Юрка старался ходить как можно больше — разрабатывал ногу. Что-то там врачи накосячили с переломом тогда, после травмы, и кость срослась неправильно. Ее пришлось снова ломать, а потом опять — месяц гипса. И здоровенный курс мучительных физиопроцедур. А хромота все равно осталась. Легкая, почти незаметная для стороннего наблюдателя. Но Гольдман-то сторонним наблюдателем не был, и у него каждый раз отчаянно сжималось сердце, когда он видел, как морщится Юрка от осознания неровности собственных шагов. «Хорошо, что я не бегун», — уронил он однажды вскользь и в дальнейшем к данной теме не возвращался. Но передвигался теперь исключительно пешком, а по утрам еще и бегал.

До дендрария шли молча. Гольдман обдумывал предстоящий разговор. В последнее время он весь извелся, представляя, как сообщит новости Юрке и что ему тот ответит. Даже во сне говорил, убеждал, доказывал. А просыпаясь — наоборот, словно воды в рот набирал. Или уж разглагольствовал о ничего не значащих вещах.

Блохин его настроение, как обычно, просек моментально.
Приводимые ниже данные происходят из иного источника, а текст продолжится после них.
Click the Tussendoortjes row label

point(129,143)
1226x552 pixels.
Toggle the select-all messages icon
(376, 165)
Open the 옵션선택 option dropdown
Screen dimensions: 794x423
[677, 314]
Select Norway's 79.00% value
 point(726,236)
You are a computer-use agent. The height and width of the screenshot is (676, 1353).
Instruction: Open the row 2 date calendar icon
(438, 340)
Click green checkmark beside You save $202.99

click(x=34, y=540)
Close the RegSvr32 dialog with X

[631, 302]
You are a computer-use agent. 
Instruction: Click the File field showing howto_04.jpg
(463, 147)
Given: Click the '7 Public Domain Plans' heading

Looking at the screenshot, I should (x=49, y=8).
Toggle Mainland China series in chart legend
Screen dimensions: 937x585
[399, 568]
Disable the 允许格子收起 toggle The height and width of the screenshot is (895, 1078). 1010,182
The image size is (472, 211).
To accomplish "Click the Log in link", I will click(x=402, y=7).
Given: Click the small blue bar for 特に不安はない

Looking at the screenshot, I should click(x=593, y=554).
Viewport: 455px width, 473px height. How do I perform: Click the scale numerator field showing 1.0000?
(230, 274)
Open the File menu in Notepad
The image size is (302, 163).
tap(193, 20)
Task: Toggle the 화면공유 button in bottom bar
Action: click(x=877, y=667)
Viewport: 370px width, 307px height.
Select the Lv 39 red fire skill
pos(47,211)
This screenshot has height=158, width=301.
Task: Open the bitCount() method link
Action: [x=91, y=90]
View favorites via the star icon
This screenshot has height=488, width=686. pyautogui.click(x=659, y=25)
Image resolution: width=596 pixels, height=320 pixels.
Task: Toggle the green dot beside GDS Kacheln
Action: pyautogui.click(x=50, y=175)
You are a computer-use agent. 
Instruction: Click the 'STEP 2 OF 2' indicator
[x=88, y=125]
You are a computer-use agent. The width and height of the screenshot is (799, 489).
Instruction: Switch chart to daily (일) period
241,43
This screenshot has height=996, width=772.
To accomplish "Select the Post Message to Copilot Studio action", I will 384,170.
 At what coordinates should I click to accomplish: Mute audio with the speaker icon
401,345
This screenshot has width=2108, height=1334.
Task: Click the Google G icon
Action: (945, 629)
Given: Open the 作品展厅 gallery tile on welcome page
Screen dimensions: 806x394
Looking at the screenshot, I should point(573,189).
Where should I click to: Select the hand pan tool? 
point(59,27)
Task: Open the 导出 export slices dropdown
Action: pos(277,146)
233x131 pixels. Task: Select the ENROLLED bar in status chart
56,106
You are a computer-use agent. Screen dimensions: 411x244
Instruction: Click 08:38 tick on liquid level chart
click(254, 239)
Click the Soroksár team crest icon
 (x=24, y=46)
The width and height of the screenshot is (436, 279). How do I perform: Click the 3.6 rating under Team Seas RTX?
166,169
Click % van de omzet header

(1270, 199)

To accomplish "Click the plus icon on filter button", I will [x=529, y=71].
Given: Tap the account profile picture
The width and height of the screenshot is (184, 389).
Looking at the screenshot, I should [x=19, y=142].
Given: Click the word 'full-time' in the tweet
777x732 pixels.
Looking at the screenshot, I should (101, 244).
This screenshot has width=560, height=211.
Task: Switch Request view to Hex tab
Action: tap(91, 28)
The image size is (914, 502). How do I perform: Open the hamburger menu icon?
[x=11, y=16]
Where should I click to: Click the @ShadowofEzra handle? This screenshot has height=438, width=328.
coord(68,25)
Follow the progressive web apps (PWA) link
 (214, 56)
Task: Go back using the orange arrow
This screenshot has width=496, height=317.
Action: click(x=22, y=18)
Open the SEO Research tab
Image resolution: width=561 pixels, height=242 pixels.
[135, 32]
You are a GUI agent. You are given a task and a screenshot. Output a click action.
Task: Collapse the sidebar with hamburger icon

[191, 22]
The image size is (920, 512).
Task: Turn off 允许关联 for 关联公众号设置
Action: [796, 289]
Потому под кожу не лез, ждал, когда ставший вдруг до невозможности немногословным Гольдман сам дозреет.

Вот и сейчас Юрка просто шел рядом, посматривал по сторонам, размышлял о чем-то своем. Затем предложил:

— Слушай, а давай купим мороженого? Почему-то мы с тобой никогда не едим его на улице. Тебе дворянское воспитание не позволяет?

Вышибленный из выматывающих мыслей Гольдман замер на середине шага. Действительно, почему?

— Я полагаю, пережитки возраста. Типа несолидно, — наконец честно признался он. — Точнее, некий придурок во мне, который все еще помнит, что взрослый человек должен хотя бы на людях выглядеть солидно. А мороженое, зараза, вечно тает и норовить заляпать тебя всего — с головы до ног. А оттирать его…

— И-и-и?..

— Мне возьми пломбир в вафельном стаканчике.

— Другое дело!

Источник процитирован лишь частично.